How Should Ecological Stability be Defined?

James Justus, Philosophy; University of Texas, Austin

Abstract
Ecologists have proposed several incompatible definitions of ecological stability. One commonly cited definition equates ecological stability with Lyapunov stability. This definition has some obvious advantages. Unlike all other proposed definitions, it integrates ecological stability into a thoroughly studied mathematical theory that has proved fruitful in many other sciences, especially physics. This theory also seems to provide a formally precise characterization of the intuition that ecological stability depends on how an ecological system responds to disturbance, which is absent or imprecisely captured by other definitions.

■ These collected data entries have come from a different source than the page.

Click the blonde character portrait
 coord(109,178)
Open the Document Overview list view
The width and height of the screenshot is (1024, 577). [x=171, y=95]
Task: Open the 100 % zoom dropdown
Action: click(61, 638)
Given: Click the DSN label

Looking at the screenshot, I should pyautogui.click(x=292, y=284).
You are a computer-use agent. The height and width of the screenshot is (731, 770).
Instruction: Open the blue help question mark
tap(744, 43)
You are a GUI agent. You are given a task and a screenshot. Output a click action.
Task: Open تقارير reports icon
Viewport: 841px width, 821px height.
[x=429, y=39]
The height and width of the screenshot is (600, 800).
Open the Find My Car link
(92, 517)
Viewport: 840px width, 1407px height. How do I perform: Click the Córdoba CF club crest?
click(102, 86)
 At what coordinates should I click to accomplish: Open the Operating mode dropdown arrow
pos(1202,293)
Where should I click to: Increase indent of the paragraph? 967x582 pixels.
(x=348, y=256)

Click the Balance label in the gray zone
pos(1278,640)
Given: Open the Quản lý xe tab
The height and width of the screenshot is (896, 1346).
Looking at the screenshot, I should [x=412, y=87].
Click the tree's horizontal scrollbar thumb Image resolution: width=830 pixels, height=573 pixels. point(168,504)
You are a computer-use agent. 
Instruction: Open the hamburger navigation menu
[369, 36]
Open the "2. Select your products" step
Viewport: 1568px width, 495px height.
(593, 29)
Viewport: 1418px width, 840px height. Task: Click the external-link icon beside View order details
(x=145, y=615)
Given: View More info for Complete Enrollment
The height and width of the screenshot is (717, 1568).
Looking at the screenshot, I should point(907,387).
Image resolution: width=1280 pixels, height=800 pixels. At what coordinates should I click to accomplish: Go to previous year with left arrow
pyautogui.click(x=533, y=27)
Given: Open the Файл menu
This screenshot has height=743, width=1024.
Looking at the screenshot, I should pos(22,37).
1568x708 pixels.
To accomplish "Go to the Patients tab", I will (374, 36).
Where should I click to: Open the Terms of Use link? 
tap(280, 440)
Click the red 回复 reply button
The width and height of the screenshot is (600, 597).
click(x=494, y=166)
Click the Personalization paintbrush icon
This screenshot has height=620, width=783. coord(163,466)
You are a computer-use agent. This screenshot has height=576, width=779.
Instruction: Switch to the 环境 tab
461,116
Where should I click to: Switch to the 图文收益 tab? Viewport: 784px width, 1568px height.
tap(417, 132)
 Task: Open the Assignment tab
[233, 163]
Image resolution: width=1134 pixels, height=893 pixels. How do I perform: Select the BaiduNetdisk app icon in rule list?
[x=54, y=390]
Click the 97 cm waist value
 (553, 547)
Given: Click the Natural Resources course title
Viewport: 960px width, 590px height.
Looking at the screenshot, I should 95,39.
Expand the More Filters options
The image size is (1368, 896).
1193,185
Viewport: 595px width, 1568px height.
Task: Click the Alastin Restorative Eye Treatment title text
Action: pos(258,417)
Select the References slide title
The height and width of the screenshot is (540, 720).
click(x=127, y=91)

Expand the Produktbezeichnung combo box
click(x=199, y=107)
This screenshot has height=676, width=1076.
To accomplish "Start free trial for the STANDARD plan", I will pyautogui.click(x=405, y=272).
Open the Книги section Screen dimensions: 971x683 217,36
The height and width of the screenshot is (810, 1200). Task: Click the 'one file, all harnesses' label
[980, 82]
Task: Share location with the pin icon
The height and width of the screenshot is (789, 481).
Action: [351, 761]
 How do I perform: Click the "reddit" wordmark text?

Despite these advantages, I argue ecological stability should not be defined as Lyapunov stability, for two reasons. First, as a description of the behavior of an ecological system, Lyapunov stability does not have a realistic biological interpretation. Second, analysis of different criteria for Lyapunov stability demonstrates that the conditions an ecological system must satisfy to be Lyapunov stable are biologically unrealistic. This shows that scientific definitions that make an initially vague concept precise by integrating it into a thoroughly studied mathematical theory, even one fruitfully utilized in other sciences, are not always satisfactory. The mathematical theory must also adequately represent the domain of application of the defined concept. A close correspondence between the mathematical theory of Lyapunov stability and well-confirmed theoretical principles ensures this in physics, but the lack of the latter within ecology precludes Lyapunov stability from playing a similarly fruitful role.